■ **YOUR OBJECTIVE**
Review the material and extract every line in which the word "tick" occurs.

■ **LISTED ENTRIES**
|---|

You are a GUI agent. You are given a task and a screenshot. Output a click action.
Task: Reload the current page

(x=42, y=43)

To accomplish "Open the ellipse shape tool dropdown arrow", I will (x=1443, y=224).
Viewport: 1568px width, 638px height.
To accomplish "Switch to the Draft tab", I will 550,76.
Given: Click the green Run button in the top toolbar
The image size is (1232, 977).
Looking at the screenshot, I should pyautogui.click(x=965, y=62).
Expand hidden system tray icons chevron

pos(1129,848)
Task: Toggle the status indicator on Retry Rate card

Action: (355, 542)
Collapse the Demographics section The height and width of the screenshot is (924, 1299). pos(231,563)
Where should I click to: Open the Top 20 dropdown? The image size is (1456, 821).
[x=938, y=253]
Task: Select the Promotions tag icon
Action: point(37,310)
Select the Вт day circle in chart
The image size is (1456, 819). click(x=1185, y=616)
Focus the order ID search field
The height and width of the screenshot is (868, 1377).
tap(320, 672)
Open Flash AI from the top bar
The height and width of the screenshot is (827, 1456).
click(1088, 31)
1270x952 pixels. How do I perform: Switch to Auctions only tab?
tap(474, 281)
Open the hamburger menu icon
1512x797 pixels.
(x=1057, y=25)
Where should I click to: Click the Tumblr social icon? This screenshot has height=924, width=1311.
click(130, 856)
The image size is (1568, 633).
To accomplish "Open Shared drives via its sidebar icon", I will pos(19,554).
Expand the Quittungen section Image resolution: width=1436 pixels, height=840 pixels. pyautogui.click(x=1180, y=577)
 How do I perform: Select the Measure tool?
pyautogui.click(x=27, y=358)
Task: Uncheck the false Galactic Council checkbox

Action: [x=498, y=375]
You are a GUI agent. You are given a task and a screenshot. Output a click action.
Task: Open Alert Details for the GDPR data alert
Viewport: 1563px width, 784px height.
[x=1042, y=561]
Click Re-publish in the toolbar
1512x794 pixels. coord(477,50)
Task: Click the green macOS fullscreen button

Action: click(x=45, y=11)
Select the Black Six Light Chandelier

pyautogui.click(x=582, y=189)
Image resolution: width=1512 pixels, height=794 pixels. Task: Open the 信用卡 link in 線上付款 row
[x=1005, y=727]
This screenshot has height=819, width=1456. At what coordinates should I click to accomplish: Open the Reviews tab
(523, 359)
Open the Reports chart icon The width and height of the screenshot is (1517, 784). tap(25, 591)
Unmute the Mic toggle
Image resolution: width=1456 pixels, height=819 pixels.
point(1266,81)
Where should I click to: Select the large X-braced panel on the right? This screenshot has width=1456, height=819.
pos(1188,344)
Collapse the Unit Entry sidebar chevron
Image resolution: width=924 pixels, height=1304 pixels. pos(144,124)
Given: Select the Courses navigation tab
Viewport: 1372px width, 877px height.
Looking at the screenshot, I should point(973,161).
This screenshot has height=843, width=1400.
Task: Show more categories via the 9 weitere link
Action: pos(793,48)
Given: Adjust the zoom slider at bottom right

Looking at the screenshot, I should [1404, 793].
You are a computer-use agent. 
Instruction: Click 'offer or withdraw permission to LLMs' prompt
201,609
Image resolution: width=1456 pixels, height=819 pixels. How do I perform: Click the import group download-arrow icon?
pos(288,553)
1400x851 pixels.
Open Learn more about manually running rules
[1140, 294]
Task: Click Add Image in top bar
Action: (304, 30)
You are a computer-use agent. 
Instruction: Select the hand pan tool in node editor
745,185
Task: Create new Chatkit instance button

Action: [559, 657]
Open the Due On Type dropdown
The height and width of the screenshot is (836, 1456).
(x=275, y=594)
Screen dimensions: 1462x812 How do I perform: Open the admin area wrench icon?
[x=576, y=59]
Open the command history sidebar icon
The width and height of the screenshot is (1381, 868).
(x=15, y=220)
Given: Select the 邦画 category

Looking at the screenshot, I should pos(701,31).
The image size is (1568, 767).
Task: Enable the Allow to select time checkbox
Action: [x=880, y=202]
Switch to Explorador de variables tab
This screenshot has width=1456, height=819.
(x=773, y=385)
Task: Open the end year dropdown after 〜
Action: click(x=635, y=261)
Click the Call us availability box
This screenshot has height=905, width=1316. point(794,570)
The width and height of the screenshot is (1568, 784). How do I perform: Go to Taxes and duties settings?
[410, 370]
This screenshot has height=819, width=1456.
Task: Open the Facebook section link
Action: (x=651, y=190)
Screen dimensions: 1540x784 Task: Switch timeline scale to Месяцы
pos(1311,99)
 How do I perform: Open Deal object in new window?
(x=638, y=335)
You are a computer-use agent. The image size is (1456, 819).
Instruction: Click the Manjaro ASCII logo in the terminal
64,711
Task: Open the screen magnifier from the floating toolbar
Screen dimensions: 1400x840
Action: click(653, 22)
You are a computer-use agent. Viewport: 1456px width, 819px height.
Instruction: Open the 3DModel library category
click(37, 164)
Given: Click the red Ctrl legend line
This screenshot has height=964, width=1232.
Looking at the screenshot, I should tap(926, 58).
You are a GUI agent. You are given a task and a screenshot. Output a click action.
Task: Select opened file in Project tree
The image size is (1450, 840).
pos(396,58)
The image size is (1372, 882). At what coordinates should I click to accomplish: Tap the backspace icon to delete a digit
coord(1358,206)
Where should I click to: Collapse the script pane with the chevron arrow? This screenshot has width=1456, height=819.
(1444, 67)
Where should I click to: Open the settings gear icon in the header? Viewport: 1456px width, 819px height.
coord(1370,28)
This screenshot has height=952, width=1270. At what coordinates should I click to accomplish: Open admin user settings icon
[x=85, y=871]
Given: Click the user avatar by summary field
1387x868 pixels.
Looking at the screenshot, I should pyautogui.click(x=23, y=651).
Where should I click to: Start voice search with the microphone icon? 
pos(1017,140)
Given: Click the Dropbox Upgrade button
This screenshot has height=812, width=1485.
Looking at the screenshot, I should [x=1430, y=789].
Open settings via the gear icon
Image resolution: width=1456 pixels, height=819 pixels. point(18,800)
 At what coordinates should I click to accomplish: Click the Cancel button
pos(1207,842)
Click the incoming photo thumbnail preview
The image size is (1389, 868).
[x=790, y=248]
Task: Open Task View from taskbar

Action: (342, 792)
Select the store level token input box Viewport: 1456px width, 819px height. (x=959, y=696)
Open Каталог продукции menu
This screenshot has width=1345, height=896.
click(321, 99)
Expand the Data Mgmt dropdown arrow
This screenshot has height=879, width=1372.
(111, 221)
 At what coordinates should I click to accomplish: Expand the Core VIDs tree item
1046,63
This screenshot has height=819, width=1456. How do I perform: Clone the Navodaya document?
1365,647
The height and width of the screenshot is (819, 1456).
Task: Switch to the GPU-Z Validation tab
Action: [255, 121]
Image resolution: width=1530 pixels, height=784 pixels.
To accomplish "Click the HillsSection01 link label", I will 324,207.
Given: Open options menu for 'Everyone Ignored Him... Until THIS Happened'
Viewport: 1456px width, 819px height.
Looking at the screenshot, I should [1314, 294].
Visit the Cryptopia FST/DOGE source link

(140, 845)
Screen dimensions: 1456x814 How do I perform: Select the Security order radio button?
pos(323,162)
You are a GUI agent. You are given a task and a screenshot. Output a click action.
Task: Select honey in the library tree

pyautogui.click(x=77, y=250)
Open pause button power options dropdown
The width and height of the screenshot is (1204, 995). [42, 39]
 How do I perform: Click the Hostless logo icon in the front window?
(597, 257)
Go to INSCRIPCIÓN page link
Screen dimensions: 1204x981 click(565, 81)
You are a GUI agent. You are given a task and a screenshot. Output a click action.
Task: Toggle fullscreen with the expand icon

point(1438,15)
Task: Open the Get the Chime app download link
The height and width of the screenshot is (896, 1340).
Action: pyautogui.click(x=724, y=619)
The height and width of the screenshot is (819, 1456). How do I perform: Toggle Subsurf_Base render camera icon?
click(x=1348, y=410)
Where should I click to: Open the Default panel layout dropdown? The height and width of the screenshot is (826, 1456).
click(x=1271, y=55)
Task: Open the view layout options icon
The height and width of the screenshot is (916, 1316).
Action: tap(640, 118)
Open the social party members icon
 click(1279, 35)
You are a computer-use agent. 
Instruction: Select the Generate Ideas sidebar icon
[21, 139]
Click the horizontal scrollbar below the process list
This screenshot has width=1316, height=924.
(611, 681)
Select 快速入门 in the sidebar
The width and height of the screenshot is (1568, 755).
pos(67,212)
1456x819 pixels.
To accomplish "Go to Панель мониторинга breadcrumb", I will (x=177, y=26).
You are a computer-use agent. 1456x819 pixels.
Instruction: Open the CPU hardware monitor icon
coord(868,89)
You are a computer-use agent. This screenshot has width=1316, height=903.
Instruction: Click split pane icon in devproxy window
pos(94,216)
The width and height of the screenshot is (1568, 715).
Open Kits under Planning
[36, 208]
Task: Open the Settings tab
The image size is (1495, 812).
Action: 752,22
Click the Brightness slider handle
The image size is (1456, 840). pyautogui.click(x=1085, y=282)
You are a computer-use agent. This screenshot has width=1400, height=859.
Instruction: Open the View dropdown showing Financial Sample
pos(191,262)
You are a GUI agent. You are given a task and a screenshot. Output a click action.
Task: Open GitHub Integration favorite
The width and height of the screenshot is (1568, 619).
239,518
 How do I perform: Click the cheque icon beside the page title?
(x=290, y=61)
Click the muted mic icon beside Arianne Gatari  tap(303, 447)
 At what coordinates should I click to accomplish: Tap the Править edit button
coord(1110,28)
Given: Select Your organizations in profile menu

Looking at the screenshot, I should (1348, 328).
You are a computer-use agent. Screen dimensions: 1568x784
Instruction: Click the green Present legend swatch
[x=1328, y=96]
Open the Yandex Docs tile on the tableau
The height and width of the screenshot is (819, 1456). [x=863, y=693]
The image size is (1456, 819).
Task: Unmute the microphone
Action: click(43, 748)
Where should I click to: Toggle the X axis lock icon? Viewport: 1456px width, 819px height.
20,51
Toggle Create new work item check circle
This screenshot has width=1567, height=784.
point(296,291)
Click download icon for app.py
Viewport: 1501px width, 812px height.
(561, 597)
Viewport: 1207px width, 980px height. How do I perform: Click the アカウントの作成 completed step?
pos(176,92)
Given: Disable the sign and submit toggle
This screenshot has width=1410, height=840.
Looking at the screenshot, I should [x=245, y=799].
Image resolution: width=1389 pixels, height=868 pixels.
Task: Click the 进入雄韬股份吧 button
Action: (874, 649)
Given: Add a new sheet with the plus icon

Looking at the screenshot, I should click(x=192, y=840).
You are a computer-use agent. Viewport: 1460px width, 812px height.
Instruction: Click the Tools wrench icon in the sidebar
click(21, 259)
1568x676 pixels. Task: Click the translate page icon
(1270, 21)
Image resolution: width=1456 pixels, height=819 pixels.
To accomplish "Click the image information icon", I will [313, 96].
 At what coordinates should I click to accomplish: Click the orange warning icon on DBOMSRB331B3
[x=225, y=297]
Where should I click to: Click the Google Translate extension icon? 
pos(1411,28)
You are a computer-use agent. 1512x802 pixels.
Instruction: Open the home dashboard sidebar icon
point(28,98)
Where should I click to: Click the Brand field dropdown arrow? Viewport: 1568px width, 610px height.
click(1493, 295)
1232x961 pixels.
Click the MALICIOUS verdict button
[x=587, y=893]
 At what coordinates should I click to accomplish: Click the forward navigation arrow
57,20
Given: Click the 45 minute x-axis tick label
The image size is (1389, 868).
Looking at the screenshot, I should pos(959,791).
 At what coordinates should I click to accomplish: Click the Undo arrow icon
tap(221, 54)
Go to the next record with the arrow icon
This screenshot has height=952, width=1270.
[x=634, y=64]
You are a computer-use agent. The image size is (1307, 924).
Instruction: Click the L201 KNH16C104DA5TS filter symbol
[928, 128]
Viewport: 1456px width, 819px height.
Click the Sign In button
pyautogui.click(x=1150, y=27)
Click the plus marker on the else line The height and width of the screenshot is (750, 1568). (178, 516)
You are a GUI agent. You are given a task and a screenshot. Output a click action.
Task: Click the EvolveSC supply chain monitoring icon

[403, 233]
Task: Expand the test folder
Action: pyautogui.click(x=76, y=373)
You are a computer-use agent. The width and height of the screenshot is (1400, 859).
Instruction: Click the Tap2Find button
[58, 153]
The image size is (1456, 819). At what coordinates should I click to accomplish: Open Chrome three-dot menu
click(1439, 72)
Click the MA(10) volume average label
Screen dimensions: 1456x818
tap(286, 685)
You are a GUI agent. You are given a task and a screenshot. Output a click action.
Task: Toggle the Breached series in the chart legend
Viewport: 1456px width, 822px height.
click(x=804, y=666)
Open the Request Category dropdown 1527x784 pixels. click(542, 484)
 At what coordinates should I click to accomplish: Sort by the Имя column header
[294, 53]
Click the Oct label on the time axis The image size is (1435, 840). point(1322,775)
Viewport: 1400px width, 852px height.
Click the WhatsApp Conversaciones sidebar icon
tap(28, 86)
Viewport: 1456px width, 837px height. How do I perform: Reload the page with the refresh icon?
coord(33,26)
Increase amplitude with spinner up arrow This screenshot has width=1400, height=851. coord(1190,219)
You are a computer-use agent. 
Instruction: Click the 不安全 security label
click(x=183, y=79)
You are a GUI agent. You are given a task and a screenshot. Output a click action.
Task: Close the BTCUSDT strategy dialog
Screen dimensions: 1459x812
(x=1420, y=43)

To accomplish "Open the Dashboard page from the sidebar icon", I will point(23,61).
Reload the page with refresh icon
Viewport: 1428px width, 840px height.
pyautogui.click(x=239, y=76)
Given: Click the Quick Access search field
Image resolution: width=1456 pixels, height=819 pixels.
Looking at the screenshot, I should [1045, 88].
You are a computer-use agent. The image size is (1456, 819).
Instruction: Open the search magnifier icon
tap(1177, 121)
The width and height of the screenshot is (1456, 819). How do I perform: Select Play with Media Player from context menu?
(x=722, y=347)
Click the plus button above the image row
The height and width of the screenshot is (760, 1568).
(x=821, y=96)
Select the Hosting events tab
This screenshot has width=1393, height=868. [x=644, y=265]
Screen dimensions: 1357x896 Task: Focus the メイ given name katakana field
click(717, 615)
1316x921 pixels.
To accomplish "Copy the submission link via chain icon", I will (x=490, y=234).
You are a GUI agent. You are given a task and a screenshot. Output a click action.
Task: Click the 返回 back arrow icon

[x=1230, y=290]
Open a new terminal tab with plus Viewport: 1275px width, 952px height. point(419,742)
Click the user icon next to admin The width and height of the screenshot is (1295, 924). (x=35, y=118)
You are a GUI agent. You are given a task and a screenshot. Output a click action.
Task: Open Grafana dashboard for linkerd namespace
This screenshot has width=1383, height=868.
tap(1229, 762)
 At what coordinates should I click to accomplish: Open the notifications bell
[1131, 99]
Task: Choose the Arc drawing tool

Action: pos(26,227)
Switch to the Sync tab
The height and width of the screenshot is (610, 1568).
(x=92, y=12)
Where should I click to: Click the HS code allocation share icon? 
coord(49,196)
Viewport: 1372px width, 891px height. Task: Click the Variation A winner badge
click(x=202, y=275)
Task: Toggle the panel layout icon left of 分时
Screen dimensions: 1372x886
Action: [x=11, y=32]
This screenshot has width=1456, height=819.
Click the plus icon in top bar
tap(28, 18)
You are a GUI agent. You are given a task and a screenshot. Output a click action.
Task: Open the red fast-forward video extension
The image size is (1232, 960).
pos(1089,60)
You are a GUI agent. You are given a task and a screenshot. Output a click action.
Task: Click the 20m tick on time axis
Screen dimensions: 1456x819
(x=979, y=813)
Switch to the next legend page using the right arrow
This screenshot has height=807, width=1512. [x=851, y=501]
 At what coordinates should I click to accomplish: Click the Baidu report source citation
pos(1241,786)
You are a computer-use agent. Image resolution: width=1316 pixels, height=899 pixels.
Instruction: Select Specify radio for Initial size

|---|

■ **REPLY TO THE TASK**
Given: Click the 45 minute x-axis tick label
Task: Click the 20m tick on time axis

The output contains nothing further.